(Records from a data source)
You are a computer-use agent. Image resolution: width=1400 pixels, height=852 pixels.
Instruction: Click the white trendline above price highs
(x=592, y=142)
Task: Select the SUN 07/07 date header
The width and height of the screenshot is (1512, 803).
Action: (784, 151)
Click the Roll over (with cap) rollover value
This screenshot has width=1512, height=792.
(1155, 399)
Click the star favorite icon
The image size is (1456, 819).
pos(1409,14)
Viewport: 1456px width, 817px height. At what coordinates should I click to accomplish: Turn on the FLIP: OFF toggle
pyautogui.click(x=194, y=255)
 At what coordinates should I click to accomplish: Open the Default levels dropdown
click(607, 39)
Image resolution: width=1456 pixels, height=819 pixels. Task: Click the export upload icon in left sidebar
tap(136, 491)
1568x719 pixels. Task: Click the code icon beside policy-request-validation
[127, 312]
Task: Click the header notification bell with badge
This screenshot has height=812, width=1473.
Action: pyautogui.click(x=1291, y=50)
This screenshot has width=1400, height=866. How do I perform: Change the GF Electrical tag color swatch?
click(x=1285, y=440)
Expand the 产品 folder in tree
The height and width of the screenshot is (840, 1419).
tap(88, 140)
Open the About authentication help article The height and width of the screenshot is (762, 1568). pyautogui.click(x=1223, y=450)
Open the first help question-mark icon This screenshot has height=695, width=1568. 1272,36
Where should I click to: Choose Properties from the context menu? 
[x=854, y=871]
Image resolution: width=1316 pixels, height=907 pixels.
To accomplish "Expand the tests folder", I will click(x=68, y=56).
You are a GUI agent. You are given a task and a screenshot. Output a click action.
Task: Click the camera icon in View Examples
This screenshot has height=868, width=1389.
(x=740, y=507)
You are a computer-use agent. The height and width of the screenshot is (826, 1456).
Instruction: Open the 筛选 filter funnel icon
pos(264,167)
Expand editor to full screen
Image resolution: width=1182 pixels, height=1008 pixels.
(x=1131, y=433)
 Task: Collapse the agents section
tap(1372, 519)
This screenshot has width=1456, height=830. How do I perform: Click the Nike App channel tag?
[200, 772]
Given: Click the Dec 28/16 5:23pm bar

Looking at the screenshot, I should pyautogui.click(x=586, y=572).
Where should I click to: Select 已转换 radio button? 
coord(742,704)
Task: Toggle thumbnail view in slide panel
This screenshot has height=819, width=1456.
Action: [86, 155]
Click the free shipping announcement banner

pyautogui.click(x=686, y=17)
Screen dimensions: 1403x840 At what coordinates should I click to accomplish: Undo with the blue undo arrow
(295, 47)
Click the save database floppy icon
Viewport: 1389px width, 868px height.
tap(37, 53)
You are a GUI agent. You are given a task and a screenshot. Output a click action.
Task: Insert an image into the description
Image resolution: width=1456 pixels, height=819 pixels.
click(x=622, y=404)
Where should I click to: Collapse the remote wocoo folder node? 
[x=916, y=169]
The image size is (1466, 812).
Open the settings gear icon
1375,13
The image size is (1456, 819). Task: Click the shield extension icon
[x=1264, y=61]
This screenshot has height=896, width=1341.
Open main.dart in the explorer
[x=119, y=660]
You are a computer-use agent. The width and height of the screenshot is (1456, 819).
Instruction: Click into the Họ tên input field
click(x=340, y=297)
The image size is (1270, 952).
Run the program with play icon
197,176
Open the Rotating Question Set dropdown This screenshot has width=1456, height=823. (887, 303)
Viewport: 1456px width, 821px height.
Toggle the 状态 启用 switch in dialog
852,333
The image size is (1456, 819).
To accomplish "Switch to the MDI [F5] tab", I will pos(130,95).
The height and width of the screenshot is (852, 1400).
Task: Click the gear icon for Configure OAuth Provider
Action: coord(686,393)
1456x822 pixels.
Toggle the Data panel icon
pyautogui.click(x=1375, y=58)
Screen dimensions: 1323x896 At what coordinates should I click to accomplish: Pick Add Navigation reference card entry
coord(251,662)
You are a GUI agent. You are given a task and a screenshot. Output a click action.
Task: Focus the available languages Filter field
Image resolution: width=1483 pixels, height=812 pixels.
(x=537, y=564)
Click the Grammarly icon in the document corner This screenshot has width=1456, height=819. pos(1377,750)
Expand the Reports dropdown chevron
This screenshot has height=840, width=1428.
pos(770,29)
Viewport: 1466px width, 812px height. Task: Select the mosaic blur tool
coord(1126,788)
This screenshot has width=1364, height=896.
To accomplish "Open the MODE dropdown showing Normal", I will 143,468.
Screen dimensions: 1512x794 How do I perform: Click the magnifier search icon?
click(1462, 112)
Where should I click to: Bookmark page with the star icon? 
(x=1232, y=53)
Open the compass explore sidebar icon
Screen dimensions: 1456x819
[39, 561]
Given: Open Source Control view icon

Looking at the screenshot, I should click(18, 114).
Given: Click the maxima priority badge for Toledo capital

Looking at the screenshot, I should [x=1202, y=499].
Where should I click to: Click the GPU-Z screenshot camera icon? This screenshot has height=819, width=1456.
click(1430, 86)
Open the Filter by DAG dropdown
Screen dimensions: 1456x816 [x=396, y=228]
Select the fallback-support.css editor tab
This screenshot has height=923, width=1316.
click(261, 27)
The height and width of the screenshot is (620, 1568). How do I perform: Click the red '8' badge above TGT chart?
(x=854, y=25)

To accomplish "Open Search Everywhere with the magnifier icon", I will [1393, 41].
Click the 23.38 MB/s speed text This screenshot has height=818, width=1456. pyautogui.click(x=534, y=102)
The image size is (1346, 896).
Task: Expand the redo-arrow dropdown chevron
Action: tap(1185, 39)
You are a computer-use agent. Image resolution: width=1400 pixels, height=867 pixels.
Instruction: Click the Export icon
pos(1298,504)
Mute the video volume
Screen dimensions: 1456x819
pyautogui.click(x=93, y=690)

#### [PROBLEM TO SOLVE]
Scan the entries above for the word "computer", then copy every line in which it occurs.

#### [RESPONSE AREA]
You are a computer-use agent. Image resolution: width=1400 pixels, height=852 pixels.
You are a computer-use agent. The height and width of the screenshot is (826, 1456).
You are a computer-use agent. The width and height of the screenshot is (1456, 819).
You are a computer-use agent. Image resolution: width=1400 pixels, height=867 pixels.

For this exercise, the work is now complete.